### Text provided:

# How long can you keep canned pumpkin?



## Jovin (Dec 29, 2003)

canned pumpkin without having opened it?  I don't know whether I bought this in Oct. of 2002, but I think I did....if not, it was last Xmas.

I know that you can only keep canned goods just so long, but don't know where to find this info.

Also, pickles?  I have two jars of bread and butter and sweet mixed pickles that I had to take from my Mom's apartment when moving her to a home.....they were both opened, and partially used,  and I don't know how long you can safely keep something like this.  Do they ever go bad, since they're in a pickle juice?

Thanks.
 :?:


----------



## ironchef (Dec 29, 2003)

is there a 1-800 number on the can at all? try contacting the producer if possible


----------



## Jovin (Dec 29, 2003)

The first thing I did was check for expiry dates, but nothing, so maybe I'll look for this as you suggested.  Do you or anyone here know of a site where it gives you approximate times for shelf life of foods, etc.?

Thanks for your quick response, and I'm going to check..

Jovin


----------



## Jovin (Dec 29, 2003)

ironchef said:
			
		

> is there a 1-800 number on the can at all? try contacting the producer if possible



Yes. there is and I'm going to try and call now...but I'm in Canada, and sometimes these 800 numbers are only good for the States...will let you know.

Thanks,
Jovin


----------



## kitchenelf (Dec 29, 2003)

Jovin,

Did you find out about that can?  Normally I would say without hesitation that a can has a 2-year shelf life.  And if something was "wrong" with it pressure probably would build up and you would hear air coming from the can when opened, or worse, you could have pumpkin on your ceiling.  (I did that with an imported can of tomato sauce - it was not fun!!!!)

Let us know what you find out.

As far as the pickles I'm not sure - but vinegar helps keep things a loooong time.  But I might be tempted to throw those out unless you know how long your mother had them open.


----------



## Jovin (Dec 29, 2003)

I don't know what happened, but I just finished typing a reply to you, and it disappeared before it was posted.

To sum it up....I got an e-mail from the company...the can (according to the code on it) was made in October of 1999!  I couldn't believe it!  I know I purchased it last Fall, or in December, but definitely not the year before!

The company rep sent a couple of attachments showing me how to read the codes on their products....and said that this pumpkin pie filling should have been used within two years of production.

She said it wouldn't spoil after that time, but the freshness value would definitely be down.

IT'S GOING OUT!

Thanks for your help...now I have to post another question on candy making.

Jovin


----------

### Information supplied:
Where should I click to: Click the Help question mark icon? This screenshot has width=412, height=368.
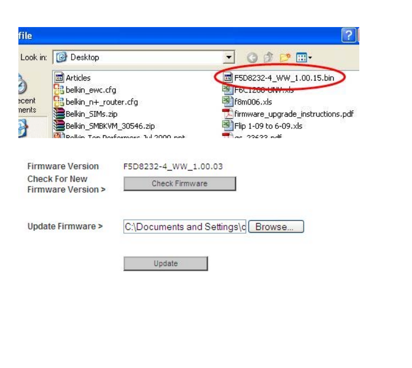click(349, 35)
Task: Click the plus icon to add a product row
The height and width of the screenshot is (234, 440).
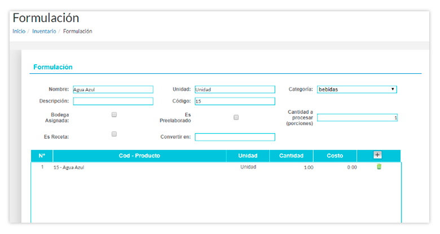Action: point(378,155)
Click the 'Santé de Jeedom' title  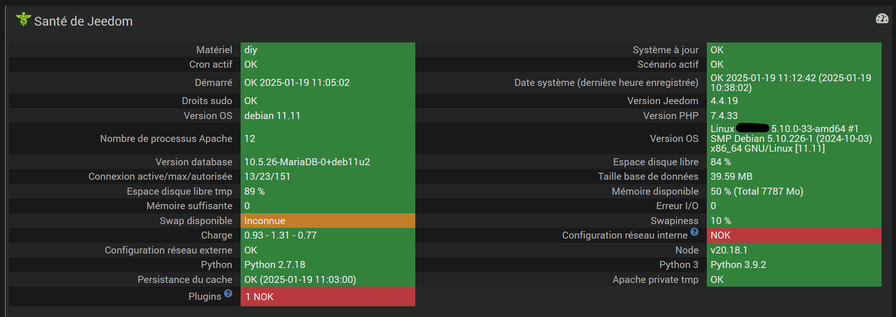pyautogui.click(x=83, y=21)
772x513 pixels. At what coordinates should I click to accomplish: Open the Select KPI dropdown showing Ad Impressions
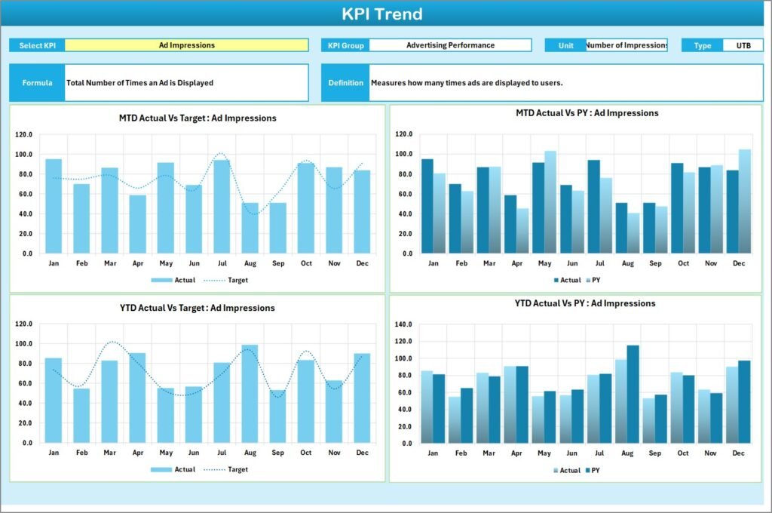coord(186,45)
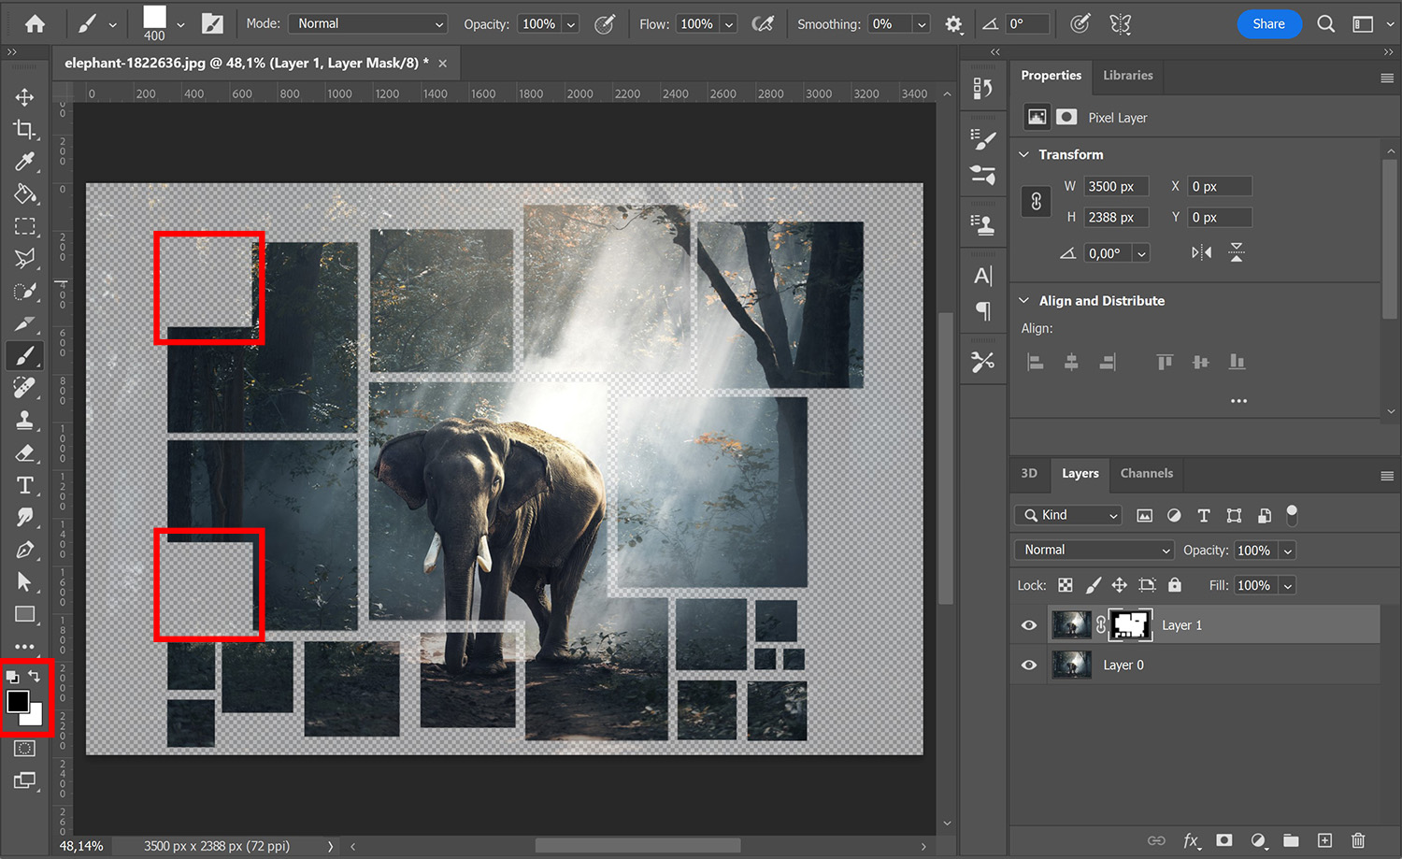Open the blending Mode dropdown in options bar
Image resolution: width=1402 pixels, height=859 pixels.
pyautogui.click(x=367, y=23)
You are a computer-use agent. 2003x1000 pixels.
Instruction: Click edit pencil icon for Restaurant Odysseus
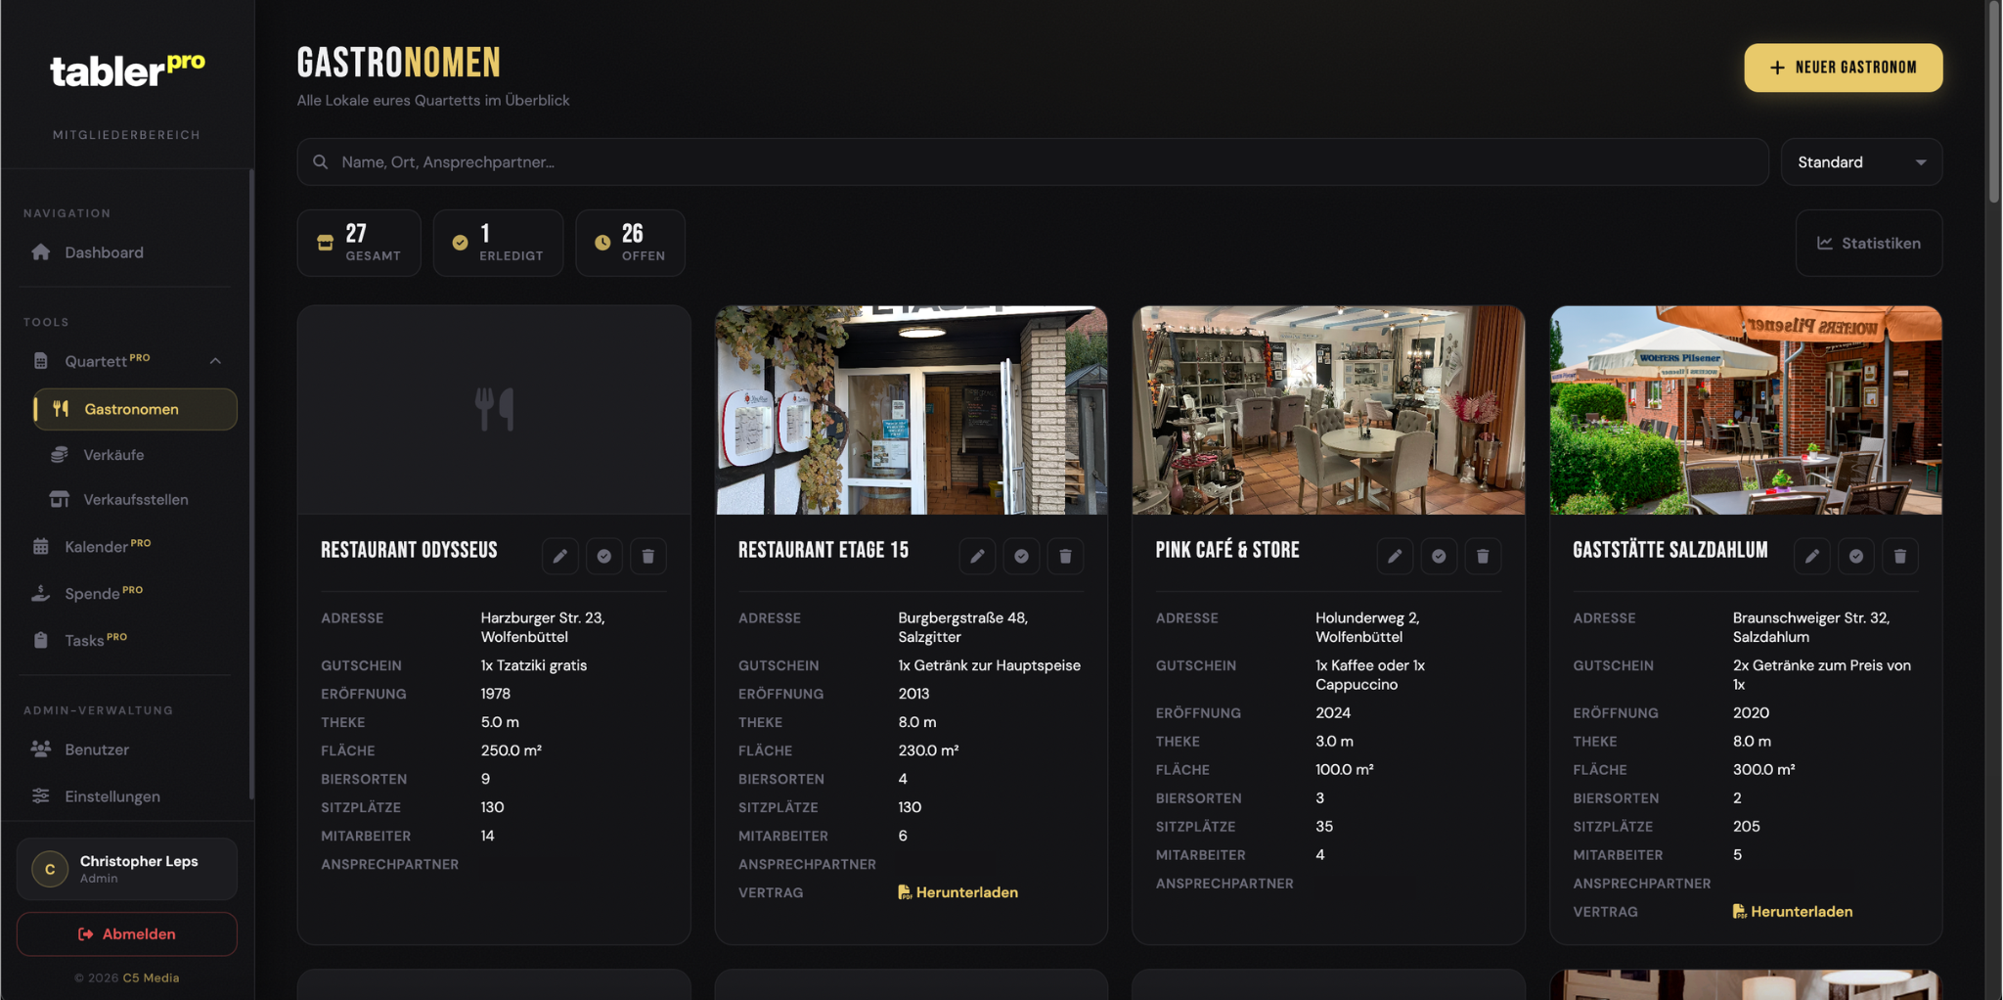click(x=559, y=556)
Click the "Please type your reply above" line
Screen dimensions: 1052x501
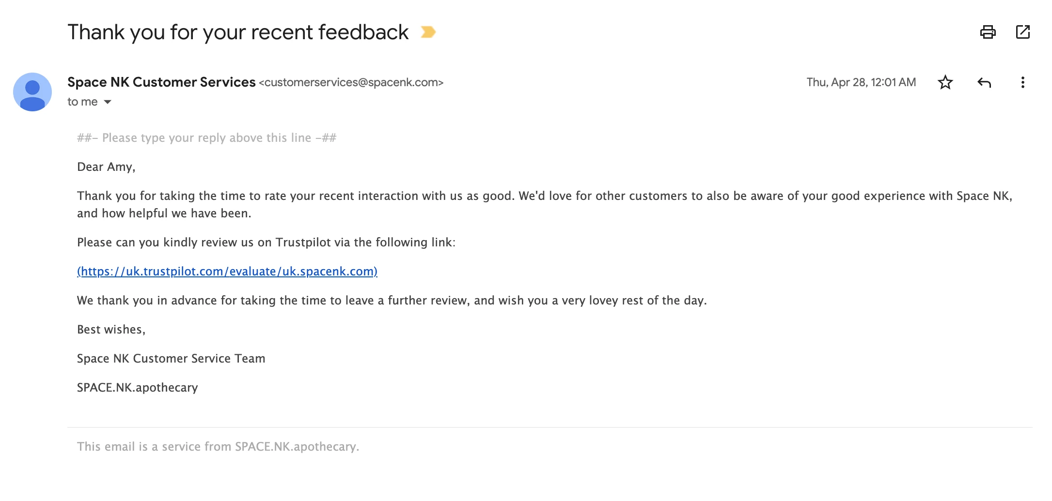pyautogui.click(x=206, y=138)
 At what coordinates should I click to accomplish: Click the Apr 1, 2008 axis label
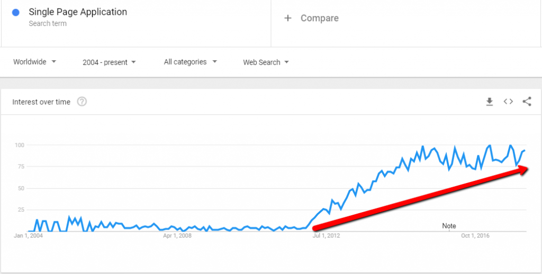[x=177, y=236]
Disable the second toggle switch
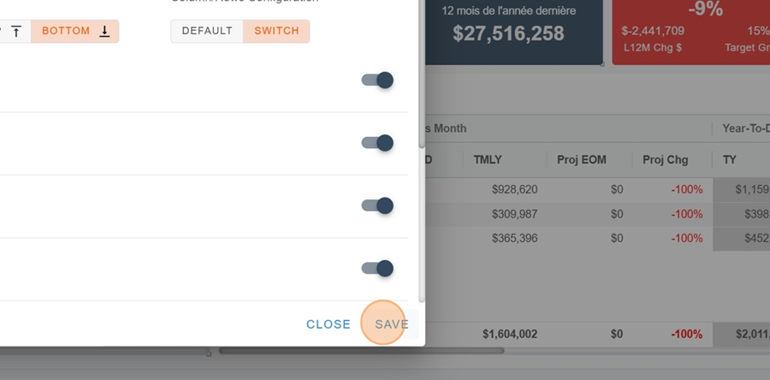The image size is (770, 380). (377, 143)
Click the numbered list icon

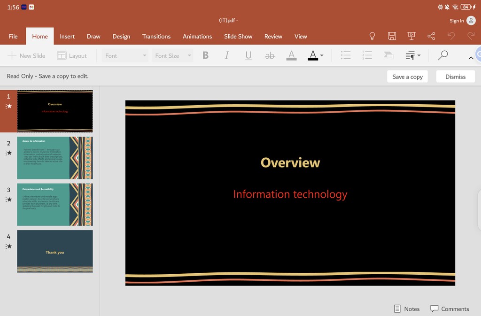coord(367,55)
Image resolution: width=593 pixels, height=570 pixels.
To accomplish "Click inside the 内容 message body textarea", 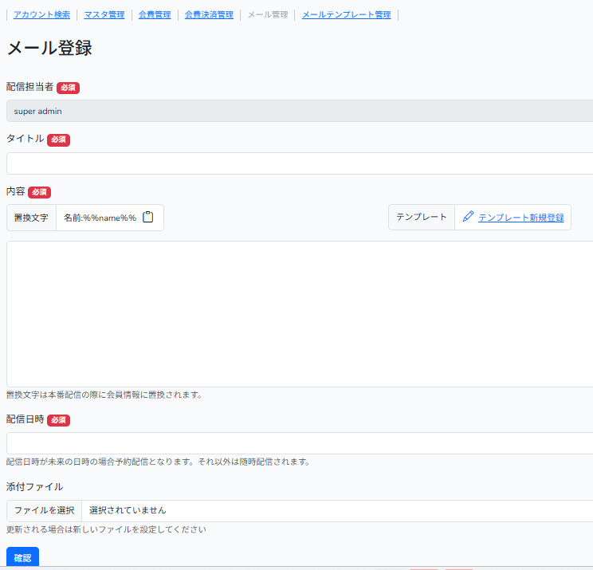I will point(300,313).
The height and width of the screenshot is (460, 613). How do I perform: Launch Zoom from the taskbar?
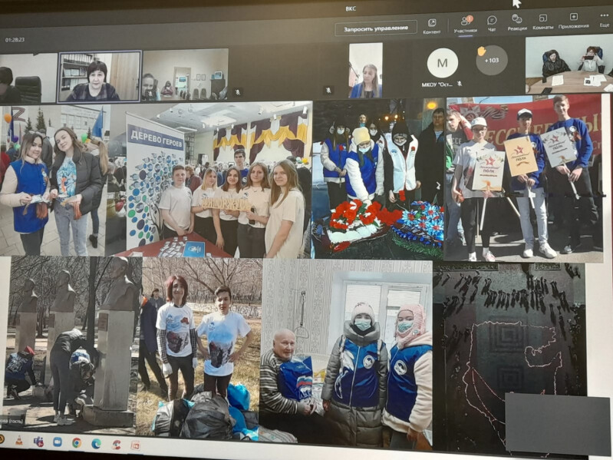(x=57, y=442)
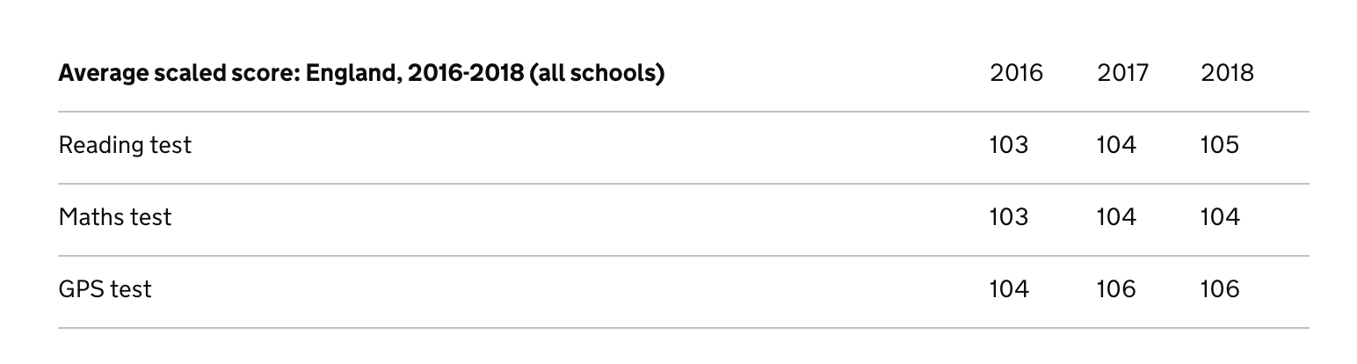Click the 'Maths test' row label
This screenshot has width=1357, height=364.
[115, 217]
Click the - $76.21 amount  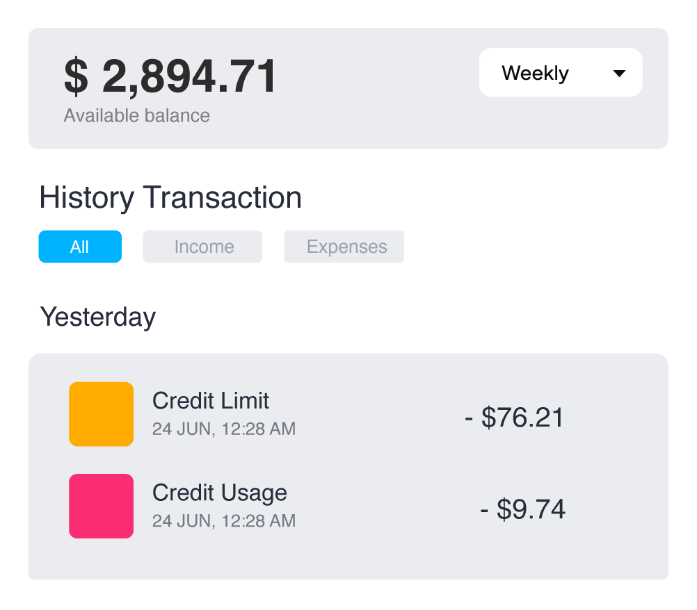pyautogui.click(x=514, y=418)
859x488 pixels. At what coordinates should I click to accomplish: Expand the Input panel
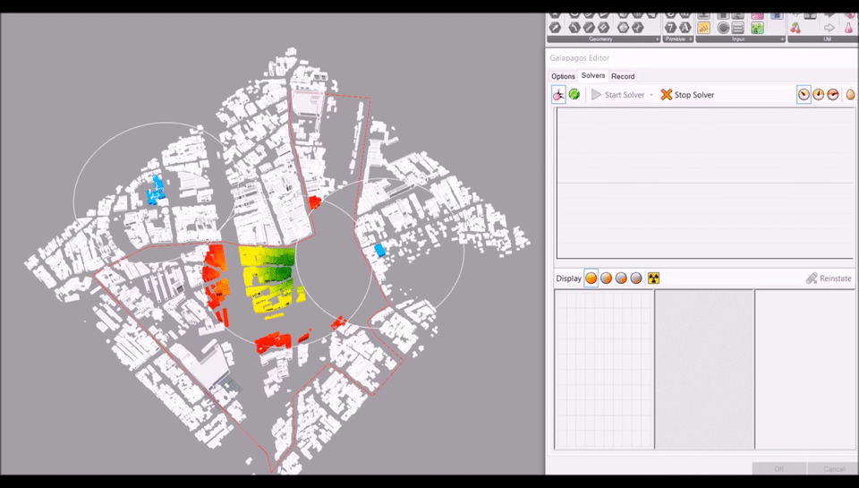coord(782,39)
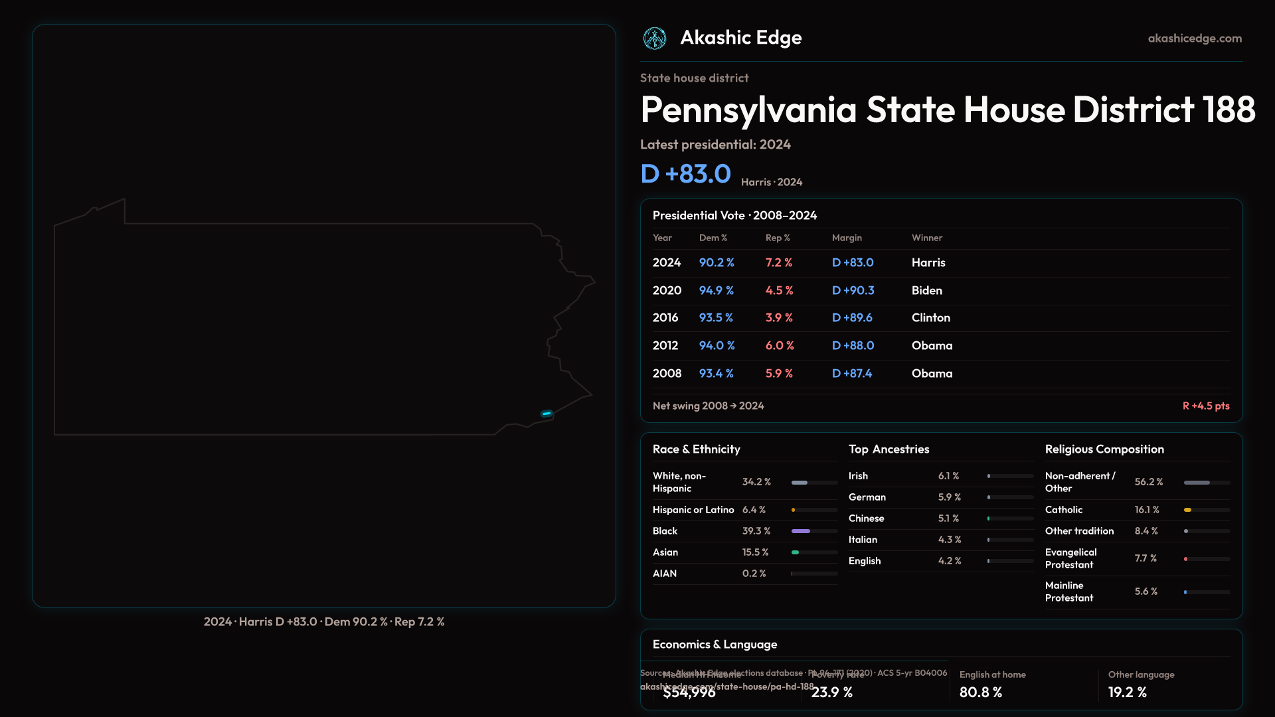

### Given task 1:
Revise the canned pumpkin thread from "The first thing" down to "going to check..", putting "expiration dates" in place of "expiry dates".
### Given task 2:
Name every user who posted in the canned pumpkin thread.
### Given task 3:
In the canned pumpkin thread, when was the can made according to the code on it?
The items above have nothing to do with the canned pumpkin thread.

### Correct answer 1:
The first thing I did was check for expiration dates, but nothing, so maybe I'll look for this as you suggested.  Do you or anyone here know of a site where it gives you approximate times for shelf life of foods, etc.?

Thanks for your quick response, and I'm going to check..

### Correct answer 2:
Jovin, ironchef, kitchenelf

### Correct answer 3:
October 1999